# WHAT IS NEEDED
Which lines below hold the word "screenshot"? Report each one.

# EXCERPTED RECORDS
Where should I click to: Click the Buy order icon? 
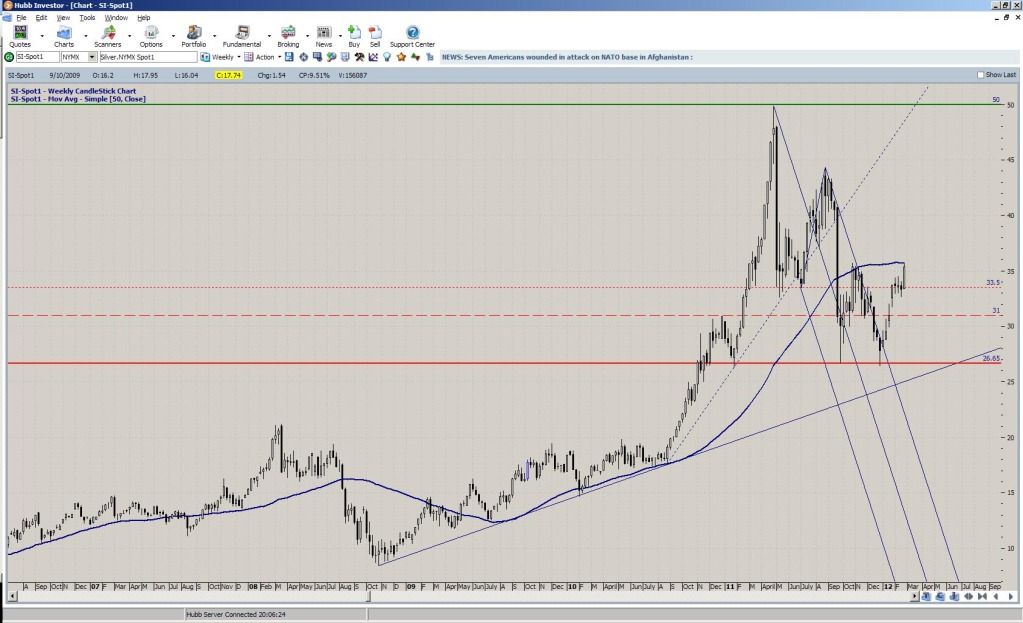point(354,35)
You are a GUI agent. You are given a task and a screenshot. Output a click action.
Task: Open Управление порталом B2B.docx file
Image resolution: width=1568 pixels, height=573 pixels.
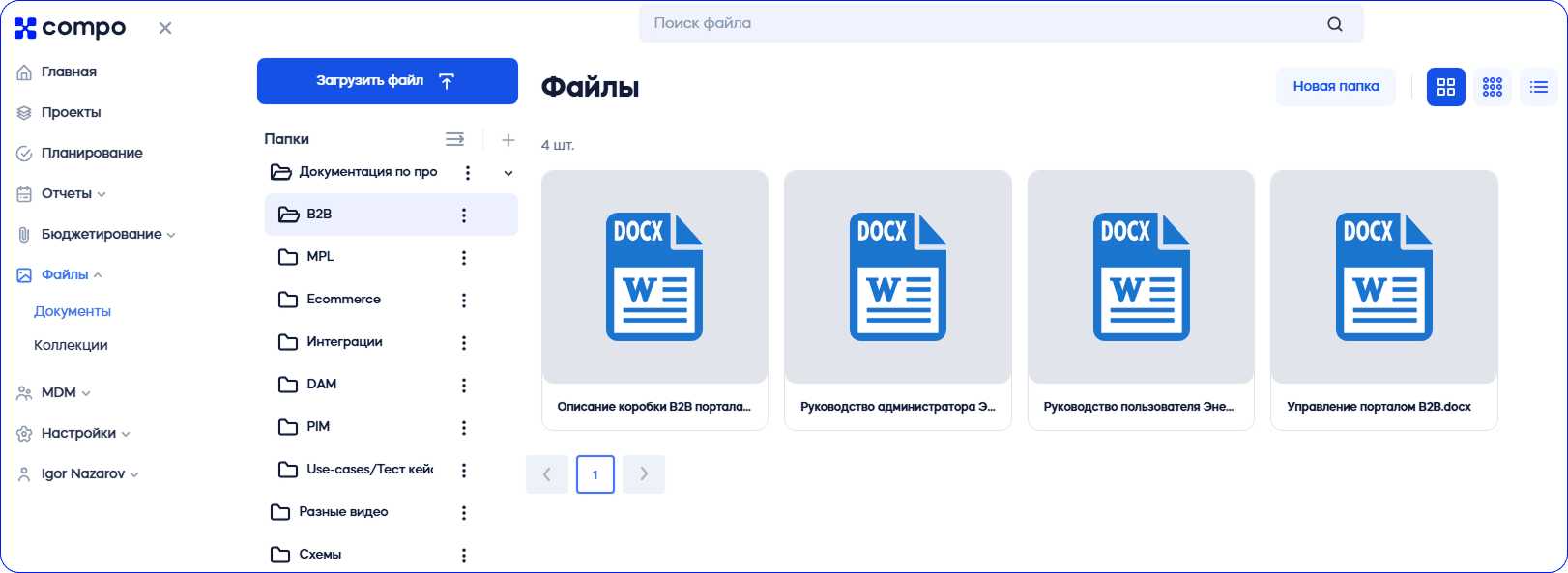point(1383,300)
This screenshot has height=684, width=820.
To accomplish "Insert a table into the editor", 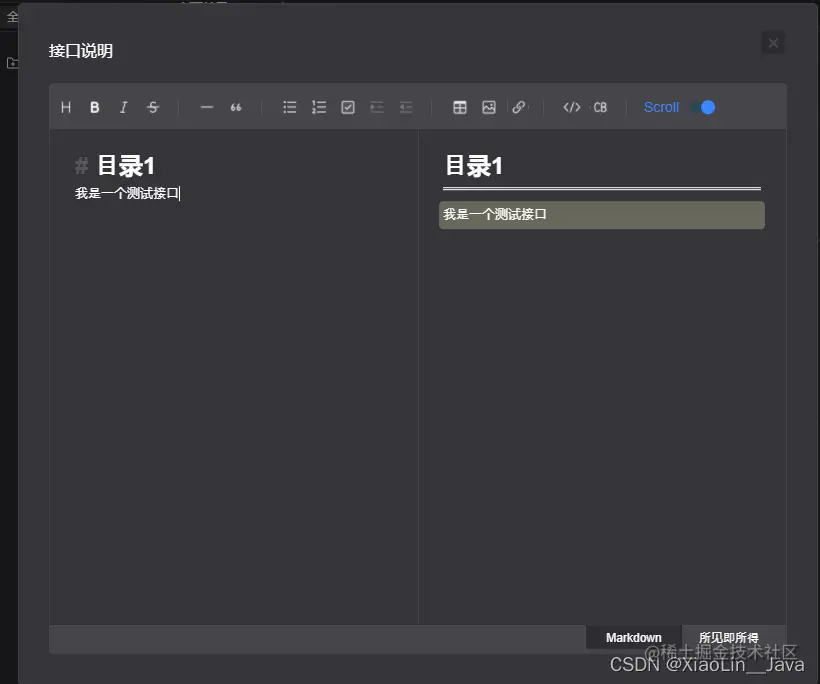I will (460, 107).
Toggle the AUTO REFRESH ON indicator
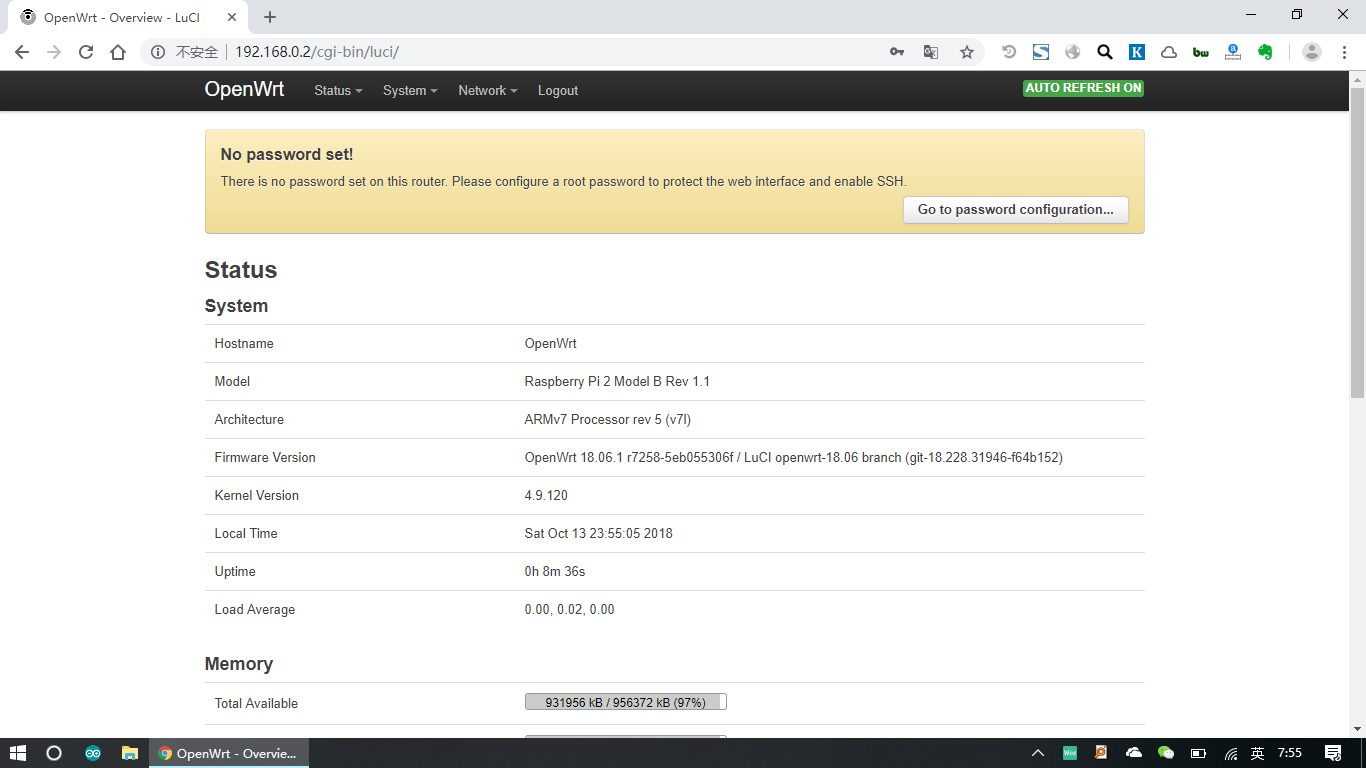 point(1083,88)
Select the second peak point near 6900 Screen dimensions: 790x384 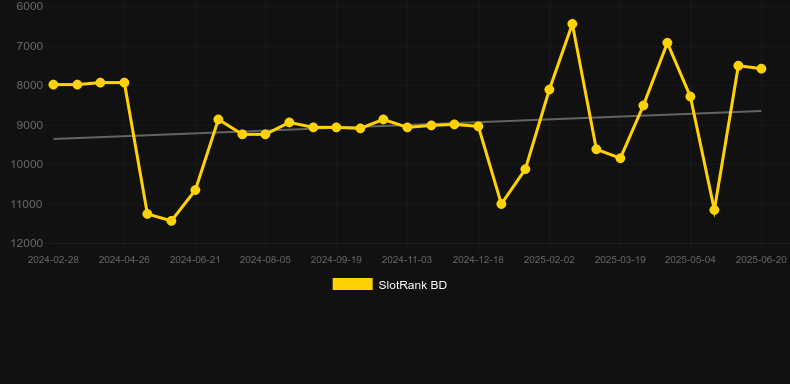coord(667,43)
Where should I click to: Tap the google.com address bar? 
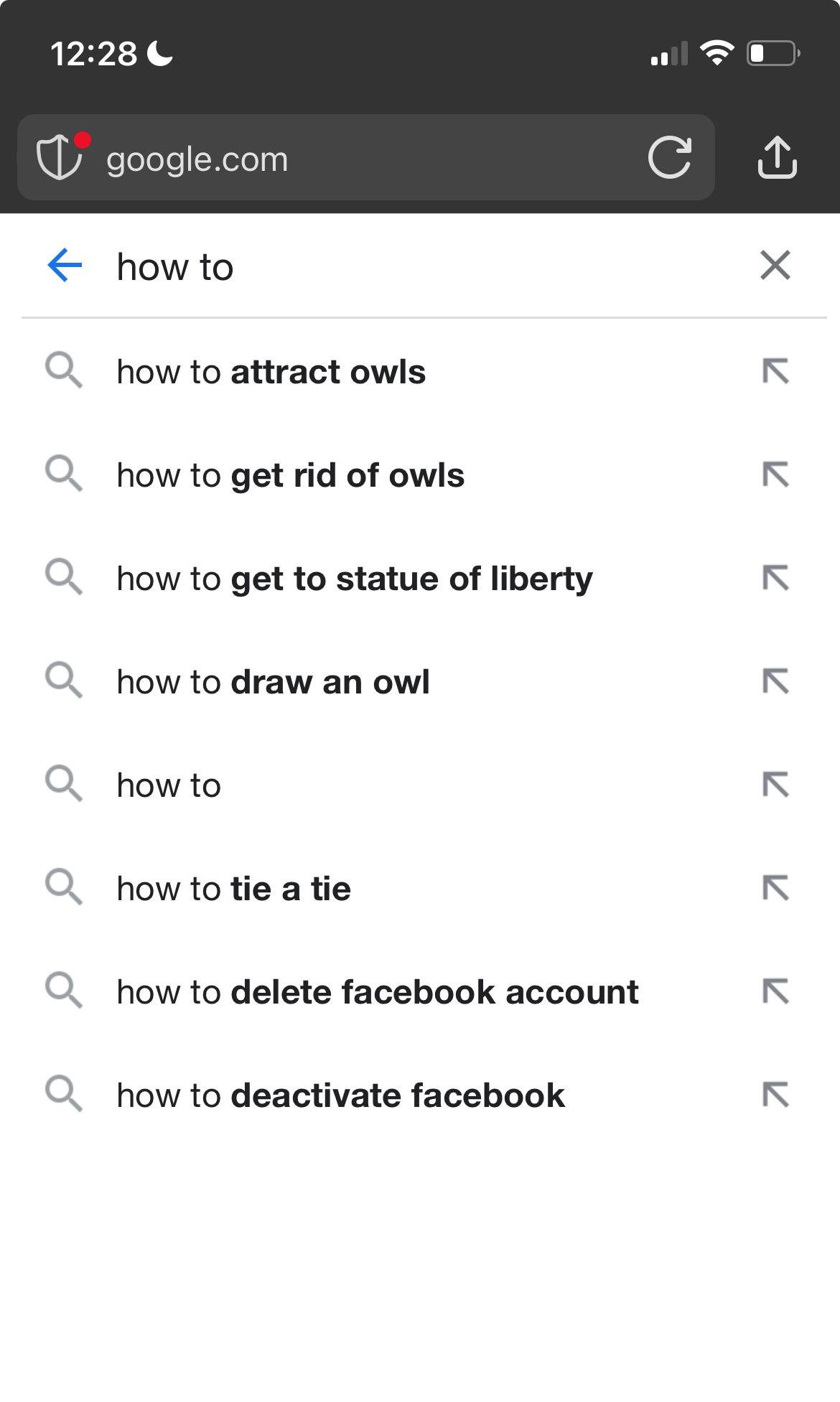[366, 157]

# EXERCISE ANSWER
You are a GUI agent. You are given a task and a screenshot. Output a click action.
This screenshot has height=684, width=820.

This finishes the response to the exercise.